- TASK DETAILS
What you return should be each line of the data containing the string "will".

Saved entries
-=-=-=-=-
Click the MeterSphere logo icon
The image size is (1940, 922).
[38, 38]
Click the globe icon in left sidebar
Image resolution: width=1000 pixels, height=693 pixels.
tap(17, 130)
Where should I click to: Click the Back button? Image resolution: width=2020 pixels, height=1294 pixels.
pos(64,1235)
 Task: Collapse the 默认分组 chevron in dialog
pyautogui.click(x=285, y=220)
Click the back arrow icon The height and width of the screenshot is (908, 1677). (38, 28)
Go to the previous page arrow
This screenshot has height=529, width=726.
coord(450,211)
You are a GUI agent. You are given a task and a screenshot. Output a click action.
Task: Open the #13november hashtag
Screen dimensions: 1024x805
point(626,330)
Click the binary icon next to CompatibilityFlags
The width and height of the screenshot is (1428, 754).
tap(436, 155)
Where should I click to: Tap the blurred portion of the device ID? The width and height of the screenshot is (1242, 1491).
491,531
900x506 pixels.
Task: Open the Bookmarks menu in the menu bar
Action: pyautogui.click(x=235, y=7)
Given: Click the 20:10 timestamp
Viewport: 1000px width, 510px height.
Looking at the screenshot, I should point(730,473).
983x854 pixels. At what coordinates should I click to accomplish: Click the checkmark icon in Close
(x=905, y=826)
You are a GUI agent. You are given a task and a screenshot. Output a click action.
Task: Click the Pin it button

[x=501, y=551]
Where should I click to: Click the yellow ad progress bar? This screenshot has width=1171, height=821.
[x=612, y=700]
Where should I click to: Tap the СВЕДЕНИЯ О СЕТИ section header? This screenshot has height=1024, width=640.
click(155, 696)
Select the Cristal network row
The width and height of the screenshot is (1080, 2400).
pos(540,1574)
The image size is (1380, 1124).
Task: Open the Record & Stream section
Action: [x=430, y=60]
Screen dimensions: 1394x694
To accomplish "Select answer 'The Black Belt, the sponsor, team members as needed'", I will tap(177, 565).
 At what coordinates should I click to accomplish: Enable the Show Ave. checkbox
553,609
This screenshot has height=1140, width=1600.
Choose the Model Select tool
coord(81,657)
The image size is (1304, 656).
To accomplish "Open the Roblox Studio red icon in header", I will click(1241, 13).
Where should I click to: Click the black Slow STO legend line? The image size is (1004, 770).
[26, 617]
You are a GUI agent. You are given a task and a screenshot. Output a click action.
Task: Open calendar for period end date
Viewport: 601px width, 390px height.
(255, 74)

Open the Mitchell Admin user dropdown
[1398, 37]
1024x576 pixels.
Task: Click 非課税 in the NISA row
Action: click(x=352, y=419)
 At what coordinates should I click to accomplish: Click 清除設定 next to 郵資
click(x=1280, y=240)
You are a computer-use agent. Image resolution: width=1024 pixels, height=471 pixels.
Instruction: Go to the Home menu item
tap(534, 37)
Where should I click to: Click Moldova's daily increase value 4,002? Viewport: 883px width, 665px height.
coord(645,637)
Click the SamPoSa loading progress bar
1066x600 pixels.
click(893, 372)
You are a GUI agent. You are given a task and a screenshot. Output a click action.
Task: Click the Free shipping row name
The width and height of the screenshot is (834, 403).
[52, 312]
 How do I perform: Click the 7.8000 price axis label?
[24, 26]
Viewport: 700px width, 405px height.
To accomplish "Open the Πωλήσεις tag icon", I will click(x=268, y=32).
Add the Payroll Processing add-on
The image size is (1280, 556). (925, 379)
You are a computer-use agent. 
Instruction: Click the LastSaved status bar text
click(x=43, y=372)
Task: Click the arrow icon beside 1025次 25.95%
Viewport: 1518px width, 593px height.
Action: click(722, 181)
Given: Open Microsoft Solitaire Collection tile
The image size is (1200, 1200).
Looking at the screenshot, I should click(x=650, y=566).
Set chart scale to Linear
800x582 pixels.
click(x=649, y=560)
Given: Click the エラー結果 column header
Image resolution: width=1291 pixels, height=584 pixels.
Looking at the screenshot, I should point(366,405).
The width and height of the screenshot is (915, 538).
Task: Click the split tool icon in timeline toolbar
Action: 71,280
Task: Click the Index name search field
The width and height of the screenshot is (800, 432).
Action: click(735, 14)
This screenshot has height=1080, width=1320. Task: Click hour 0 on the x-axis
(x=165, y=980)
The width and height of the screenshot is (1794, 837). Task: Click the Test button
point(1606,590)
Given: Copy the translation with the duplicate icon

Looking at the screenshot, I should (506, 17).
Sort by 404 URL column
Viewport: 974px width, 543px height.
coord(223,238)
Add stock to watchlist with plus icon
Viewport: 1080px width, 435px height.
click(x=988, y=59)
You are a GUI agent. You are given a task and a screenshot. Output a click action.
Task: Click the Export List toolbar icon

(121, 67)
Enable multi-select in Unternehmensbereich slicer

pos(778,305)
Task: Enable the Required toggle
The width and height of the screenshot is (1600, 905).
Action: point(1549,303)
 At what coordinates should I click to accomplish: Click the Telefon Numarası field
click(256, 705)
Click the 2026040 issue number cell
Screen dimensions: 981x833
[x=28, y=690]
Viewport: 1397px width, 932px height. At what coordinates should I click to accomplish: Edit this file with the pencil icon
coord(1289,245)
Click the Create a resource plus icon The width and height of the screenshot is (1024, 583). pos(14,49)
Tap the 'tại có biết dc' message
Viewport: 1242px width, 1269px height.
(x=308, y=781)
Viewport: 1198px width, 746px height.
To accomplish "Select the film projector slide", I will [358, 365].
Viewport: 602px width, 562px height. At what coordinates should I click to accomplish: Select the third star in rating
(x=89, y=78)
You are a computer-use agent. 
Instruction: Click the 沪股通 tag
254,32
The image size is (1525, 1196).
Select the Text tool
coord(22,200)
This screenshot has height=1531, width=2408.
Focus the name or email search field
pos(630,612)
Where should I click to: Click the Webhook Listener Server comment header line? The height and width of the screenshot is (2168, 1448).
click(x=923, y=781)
-=-=-=-=-
- EXERCISE RESPONSE
To accomplish "Select answer 'The Black Belt, the sponsor, team members as needed'", I will tap(177, 565).
To accomplish "Open the Roblox Studio red icon in header", I will click(1241, 13).
To accomplish "Open the Πωλήσεις tag icon", I will click(x=268, y=32).
To accomplish "Select the film projector slide", I will [358, 365].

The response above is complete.